Get The Kids To Help
The following has happened to almost every one of us. We assign our little one a chore, but it’s too agonising to wait for them take forever to complete it- be it clearing the table or putting away their toys. In the end, the temptation to do it ourselves and be done with it always wins over. Here’s the thing! The more you do for them, the less they learn to appreciate your efforts. (Don’t you yourself feel more empathy for people who work outside on smouldering hot days when you’ve just been out there watering the plants or hanging out the clothes to dry?) By participating in seemingly mundane chores like feeding the pet, setting the table or sorting out the family laundry, kids realise that all these things Mummy or Daddy do for the family take effort.
Engage in a goodwill project together. This does not mean you drag your little kiddo off to serve in a soup kitchen every week. Instead, there are many other ways a child can actively participate in helping someone else. It could be something as simple as baking a batch of cookies for a sick neighbour or relative. As you’re stirring the batter or adding the chocolate chips, try talking or explaining about why you’re making them for this special person and also how happy the recipient will be.
Encourage Generosity
There are so many associations, homes and orphanages that could do with a little kindness from the public. You can begin by visiting one of these with goodies or cash. Take your child with you, explaining to him or her why you’re doing this which is to help the less fortunate and to let them feel some happiness their lives. Let your child see you go through your closet for clothes to give away to those in need. Tell your child that no matter how much you like an item of clothing, you feel that someone else needs it more! It might inspire them to go through their own stuff and give something special to those in need as well!
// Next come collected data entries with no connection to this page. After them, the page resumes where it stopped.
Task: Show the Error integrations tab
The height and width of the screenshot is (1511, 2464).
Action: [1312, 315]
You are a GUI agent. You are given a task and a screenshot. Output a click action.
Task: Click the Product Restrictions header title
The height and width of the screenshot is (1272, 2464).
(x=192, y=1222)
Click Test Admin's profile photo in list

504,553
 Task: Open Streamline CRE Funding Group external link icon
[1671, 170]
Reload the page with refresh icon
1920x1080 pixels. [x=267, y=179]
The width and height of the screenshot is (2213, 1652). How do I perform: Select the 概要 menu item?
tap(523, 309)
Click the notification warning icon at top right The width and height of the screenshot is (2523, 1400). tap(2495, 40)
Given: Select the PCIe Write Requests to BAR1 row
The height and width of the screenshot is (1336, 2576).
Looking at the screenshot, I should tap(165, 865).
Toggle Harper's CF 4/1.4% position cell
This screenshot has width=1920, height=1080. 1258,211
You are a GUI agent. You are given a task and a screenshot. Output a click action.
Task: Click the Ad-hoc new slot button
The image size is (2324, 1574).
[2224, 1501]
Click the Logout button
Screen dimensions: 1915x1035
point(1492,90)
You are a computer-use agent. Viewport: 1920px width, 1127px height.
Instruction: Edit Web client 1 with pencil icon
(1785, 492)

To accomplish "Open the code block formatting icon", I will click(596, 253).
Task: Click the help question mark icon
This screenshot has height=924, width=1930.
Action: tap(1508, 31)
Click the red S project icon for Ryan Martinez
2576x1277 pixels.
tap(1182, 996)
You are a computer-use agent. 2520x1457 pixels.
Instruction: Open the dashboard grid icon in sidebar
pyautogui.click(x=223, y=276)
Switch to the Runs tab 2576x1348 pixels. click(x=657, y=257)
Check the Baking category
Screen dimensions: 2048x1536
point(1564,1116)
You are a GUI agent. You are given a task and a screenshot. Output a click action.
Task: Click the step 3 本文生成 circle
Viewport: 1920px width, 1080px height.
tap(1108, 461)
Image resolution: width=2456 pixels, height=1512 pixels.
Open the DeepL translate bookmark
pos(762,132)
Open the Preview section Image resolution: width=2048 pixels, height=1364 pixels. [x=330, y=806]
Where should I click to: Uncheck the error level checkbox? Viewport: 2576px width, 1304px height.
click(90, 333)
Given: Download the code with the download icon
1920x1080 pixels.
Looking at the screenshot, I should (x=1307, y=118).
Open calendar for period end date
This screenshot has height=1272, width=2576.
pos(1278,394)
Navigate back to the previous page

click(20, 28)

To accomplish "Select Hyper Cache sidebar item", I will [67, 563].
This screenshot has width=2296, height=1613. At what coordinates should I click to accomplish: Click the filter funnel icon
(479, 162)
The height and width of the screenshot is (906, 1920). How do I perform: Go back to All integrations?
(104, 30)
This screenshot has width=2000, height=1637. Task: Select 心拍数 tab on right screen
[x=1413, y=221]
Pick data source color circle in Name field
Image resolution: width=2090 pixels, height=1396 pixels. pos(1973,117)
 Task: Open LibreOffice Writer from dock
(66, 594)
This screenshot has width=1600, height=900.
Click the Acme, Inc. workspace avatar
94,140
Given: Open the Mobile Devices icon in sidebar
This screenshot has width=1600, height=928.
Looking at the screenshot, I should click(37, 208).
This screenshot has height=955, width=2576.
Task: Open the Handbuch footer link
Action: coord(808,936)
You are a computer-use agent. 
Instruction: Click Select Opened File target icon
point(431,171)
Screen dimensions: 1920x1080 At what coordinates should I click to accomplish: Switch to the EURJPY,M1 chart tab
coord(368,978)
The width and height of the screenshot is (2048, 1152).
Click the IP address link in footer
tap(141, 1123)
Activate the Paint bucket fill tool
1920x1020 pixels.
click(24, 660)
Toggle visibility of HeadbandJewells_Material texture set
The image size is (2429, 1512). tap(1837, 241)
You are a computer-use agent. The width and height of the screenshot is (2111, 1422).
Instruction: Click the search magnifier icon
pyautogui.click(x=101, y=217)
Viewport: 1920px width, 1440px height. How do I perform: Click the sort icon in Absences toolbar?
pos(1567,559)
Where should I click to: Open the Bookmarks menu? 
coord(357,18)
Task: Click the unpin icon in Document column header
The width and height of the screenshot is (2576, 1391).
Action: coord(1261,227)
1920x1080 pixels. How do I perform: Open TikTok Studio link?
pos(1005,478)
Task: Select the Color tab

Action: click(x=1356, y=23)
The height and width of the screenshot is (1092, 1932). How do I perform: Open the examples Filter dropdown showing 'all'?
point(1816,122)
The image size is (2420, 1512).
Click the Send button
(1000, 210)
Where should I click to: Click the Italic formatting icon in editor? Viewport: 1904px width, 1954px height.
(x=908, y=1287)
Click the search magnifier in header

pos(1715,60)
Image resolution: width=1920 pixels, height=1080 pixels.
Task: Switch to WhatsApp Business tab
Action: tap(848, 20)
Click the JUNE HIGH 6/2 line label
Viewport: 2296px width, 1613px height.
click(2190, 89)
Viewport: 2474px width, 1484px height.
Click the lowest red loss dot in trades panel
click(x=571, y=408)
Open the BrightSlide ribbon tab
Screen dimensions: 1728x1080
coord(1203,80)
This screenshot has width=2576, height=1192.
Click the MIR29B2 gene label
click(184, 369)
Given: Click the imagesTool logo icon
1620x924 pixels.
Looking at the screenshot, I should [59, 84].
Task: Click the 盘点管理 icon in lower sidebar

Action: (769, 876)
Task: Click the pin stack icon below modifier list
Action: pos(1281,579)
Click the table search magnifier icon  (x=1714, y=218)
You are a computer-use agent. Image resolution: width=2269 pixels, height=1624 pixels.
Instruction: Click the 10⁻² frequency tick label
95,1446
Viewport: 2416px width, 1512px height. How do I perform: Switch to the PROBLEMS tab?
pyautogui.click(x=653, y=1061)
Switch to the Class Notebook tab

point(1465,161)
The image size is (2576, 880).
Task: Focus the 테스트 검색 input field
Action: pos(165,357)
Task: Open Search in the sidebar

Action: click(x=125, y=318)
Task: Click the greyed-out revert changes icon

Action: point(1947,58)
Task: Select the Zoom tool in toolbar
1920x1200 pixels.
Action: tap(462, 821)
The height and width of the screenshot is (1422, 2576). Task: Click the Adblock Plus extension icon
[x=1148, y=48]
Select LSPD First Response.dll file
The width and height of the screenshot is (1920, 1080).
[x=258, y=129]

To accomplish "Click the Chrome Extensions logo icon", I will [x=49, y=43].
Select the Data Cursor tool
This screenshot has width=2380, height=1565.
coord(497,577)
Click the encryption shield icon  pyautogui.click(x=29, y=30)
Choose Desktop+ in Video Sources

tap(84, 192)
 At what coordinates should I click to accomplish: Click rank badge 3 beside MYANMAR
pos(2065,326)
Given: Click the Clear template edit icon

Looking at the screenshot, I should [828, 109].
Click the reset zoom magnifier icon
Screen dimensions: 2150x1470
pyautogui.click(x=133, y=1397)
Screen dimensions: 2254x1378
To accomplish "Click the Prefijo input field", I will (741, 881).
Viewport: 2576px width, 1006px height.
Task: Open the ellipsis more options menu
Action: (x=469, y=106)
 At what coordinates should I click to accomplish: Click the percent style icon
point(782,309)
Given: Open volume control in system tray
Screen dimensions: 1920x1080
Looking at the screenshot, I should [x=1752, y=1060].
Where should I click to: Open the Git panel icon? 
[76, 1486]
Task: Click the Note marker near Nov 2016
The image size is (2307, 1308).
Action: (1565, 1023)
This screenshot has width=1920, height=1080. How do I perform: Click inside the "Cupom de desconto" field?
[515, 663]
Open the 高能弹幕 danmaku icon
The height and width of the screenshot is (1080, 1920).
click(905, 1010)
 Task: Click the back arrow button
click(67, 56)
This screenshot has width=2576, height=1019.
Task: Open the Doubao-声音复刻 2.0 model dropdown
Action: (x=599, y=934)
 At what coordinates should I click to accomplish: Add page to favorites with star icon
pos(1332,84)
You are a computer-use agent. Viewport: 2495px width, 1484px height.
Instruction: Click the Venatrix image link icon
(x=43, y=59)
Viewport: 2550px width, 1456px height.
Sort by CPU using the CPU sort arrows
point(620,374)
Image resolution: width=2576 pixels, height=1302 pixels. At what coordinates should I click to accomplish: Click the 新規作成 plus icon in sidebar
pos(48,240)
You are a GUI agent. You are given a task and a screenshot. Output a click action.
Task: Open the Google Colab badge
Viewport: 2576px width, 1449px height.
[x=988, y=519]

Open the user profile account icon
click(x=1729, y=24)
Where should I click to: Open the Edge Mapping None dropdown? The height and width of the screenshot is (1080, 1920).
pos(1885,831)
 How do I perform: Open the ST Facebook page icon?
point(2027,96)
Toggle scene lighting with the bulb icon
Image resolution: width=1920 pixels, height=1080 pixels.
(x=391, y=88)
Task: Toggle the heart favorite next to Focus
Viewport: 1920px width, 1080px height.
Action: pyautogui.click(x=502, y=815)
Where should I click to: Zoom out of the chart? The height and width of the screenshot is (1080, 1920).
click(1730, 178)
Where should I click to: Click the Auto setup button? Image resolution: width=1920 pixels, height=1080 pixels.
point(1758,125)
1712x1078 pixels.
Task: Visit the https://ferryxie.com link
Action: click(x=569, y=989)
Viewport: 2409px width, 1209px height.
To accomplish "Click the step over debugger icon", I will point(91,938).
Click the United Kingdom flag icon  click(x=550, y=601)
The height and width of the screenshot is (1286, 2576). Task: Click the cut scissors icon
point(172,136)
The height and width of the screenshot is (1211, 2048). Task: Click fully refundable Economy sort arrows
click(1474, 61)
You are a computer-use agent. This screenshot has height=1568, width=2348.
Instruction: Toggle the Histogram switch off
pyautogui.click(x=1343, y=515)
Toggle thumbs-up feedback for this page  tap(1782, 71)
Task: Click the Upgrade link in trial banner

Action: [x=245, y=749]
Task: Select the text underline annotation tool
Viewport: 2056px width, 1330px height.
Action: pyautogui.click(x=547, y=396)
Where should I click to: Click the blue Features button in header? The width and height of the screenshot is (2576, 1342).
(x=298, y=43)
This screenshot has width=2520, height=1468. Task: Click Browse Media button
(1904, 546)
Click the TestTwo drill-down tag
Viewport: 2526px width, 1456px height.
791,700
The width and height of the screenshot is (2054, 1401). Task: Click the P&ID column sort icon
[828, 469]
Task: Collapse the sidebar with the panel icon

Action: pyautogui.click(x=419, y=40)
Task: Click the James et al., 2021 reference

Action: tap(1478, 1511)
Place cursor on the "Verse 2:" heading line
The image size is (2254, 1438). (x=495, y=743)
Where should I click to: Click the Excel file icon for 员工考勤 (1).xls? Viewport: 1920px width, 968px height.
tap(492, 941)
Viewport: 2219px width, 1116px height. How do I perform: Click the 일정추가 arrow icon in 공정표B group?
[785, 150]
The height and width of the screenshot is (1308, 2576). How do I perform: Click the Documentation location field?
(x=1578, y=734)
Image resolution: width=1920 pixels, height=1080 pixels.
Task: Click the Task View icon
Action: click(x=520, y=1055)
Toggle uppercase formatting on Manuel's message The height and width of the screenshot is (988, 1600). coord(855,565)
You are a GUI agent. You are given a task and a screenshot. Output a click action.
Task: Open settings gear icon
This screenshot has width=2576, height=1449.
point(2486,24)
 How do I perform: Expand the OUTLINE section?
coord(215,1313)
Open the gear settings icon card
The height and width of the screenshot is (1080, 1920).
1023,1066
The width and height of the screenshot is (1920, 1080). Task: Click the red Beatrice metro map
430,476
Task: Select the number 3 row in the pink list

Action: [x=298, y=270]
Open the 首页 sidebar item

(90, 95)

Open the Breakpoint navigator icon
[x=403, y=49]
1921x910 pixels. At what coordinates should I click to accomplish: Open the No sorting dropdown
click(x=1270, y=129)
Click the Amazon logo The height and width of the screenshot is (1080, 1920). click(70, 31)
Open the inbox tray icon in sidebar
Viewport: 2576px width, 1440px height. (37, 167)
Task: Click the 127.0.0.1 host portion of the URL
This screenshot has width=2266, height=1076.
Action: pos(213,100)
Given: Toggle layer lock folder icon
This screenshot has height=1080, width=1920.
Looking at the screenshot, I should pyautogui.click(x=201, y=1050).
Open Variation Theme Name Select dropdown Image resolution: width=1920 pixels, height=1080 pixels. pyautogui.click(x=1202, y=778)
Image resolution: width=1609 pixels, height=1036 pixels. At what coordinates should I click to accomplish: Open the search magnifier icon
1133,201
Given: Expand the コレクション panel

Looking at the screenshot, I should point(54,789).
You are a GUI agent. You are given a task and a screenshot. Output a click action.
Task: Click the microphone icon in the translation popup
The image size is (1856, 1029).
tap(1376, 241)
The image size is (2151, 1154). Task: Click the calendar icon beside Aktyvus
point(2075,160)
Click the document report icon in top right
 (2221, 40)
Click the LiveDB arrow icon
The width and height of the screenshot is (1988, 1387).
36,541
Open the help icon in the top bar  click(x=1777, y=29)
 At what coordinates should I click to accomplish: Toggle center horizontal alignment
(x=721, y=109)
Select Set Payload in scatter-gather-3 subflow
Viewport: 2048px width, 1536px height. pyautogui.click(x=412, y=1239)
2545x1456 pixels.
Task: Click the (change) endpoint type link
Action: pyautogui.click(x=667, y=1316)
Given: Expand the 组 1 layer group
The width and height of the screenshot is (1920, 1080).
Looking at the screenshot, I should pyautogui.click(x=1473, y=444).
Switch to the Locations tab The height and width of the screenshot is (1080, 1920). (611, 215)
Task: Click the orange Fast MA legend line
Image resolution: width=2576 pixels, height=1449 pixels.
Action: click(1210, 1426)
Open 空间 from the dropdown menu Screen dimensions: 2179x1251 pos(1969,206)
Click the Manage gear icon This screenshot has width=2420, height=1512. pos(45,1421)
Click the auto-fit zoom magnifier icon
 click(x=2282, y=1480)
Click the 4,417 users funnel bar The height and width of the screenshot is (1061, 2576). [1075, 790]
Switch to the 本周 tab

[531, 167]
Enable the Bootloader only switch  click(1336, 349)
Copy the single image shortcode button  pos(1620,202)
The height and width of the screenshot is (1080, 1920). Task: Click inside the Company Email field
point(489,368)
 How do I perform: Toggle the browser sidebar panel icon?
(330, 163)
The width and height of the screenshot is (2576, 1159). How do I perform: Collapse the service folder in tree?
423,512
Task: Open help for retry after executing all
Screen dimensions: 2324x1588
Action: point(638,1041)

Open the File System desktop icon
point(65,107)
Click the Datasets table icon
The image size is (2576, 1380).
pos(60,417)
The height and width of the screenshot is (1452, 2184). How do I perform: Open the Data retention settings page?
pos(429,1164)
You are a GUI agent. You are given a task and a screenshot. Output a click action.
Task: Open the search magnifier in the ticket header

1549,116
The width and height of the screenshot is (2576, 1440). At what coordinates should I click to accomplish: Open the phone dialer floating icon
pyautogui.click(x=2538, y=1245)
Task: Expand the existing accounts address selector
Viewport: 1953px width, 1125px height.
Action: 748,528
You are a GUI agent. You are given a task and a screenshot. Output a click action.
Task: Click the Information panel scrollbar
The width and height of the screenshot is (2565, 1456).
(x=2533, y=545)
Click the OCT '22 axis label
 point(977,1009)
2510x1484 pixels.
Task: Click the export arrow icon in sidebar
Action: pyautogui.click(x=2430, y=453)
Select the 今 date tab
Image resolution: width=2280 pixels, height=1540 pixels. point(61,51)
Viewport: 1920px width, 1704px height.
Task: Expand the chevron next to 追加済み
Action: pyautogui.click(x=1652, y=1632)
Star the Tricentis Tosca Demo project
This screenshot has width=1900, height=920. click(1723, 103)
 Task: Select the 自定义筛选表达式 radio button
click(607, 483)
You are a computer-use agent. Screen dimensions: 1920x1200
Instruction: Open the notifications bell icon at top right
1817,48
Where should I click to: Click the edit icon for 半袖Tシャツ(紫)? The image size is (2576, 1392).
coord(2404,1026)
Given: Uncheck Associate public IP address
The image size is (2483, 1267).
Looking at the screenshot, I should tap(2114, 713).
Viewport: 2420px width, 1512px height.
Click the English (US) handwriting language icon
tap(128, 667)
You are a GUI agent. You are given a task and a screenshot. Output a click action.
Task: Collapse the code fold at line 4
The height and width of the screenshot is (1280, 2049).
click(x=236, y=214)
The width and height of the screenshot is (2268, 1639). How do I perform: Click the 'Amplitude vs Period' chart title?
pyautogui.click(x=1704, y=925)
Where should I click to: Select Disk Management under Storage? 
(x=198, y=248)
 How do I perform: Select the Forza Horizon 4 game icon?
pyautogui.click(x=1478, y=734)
The Value Of Thank-You Notes
Familiarise your kids from a very young age with the concept of “Thank you” notes. Whenever your child receives a gift or if someone has done something nice for them, insist that the giver be sent a note of appreciation! If it’s from a toddler, the card or note can be just scribbles or doodles with your own thank-you attached. As your child grows older, their own efforts of better drawings and longer notes can be included. Young children can also ‘dictate’ a thank-you note while Mummy writes it down. Just the act of saying out loud why he or she loved the gift/gesture is capable of instilling the vibes of gratefulness.
We Can’t Always Get What We Want
It’s rare if a child does not ask for toys, video games, cookies and candy sometimes on an hourly basis. Kids will be kids and they will not give up! However, do know that it’s difficult, if not impossible, to feel grateful for anything when your every whim is granted without fail. Besides, saying “no” more frequently makes “yes” that much sweeter.
Patience Is A Virtue!
If you’re only just beginning to try to make little appreciative angels out of your demanding little ones, don’t expect great changes overnight as it requires weeks, months, even years of reinforcement. However, trust in yourself, for you will be rewarded! The key is to showcase your own appreciation for life and all the good things your family and you enjoy! Talk about them more often to your little one. Slowly but surely, they’ll get it!
How about that? We hope this write up inspires all you to encourage and nurture the art of appreciation. Everything takes time, courage and patience to achieve. May it be worthwhile for all parents.